Start of Block

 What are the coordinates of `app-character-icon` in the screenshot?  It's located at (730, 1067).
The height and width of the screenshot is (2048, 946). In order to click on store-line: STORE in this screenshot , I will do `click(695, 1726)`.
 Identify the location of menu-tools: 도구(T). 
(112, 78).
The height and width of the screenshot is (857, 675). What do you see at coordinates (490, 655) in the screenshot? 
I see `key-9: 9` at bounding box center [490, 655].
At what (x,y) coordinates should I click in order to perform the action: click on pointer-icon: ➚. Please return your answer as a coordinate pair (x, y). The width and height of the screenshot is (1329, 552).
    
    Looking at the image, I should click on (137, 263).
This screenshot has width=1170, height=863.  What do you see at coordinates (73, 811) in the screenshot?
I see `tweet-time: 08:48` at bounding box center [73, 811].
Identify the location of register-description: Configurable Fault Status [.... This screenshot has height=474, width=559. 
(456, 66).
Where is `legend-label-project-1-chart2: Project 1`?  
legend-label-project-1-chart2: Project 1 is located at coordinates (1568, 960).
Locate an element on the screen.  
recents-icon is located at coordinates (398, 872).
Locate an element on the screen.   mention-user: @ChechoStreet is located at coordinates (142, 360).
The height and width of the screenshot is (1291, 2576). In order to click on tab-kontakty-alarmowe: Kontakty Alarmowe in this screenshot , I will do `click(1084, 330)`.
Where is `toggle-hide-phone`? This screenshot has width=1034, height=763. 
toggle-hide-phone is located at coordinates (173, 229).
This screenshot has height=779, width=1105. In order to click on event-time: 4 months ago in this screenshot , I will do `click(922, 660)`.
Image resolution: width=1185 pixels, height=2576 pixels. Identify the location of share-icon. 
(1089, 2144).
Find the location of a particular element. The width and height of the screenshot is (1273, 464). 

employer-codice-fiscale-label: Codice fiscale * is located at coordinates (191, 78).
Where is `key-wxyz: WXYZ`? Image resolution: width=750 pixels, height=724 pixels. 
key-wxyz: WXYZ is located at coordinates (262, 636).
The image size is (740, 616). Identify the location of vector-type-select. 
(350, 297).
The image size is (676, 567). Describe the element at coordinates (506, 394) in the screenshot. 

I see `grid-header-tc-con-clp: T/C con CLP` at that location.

End of Block

Exercise objective. Rewrite all of the material above with every "Identify the location of" renamed to "Find the position of", leaving the rest as it is.

Task output.
 What are the coordinates of `app-character-icon` in the screenshot?  It's located at (730, 1067).
The height and width of the screenshot is (2048, 946). In order to click on store-line: STORE in this screenshot , I will do `click(695, 1726)`.
 Find the position of menu-tools: 도구(T). 
(112, 78).
The height and width of the screenshot is (857, 675). What do you see at coordinates (490, 655) in the screenshot? 
I see `key-9: 9` at bounding box center [490, 655].
At what (x,y) coordinates should I click in order to perform the action: click on pointer-icon: ➚. Please return your answer as a coordinate pair (x, y). The width and height of the screenshot is (1329, 552).
    
    Looking at the image, I should click on (137, 263).
This screenshot has width=1170, height=863.  What do you see at coordinates (73, 811) in the screenshot?
I see `tweet-time: 08:48` at bounding box center [73, 811].
Find the position of register-description: Configurable Fault Status [.... This screenshot has height=474, width=559. 
(456, 66).
Where is `legend-label-project-1-chart2: Project 1`?  
legend-label-project-1-chart2: Project 1 is located at coordinates (1568, 960).
Locate an element on the screen.  
recents-icon is located at coordinates (398, 872).
Locate an element on the screen.   mention-user: @ChechoStreet is located at coordinates (142, 360).
The height and width of the screenshot is (1291, 2576). In order to click on tab-kontakty-alarmowe: Kontakty Alarmowe in this screenshot , I will do `click(1084, 330)`.
Where is `toggle-hide-phone`? This screenshot has width=1034, height=763. 
toggle-hide-phone is located at coordinates (173, 229).
This screenshot has height=779, width=1105. In order to click on event-time: 4 months ago in this screenshot , I will do `click(922, 660)`.
Image resolution: width=1185 pixels, height=2576 pixels. Find the position of share-icon. 
(1089, 2144).
Find the location of a particular element. The width and height of the screenshot is (1273, 464). 

employer-codice-fiscale-label: Codice fiscale * is located at coordinates (191, 78).
Where is `key-wxyz: WXYZ`? Image resolution: width=750 pixels, height=724 pixels. 
key-wxyz: WXYZ is located at coordinates (262, 636).
The image size is (740, 616). Find the position of vector-type-select. 
(350, 297).
The image size is (676, 567). Describe the element at coordinates (506, 394) in the screenshot. 

I see `grid-header-tc-con-clp: T/C con CLP` at that location.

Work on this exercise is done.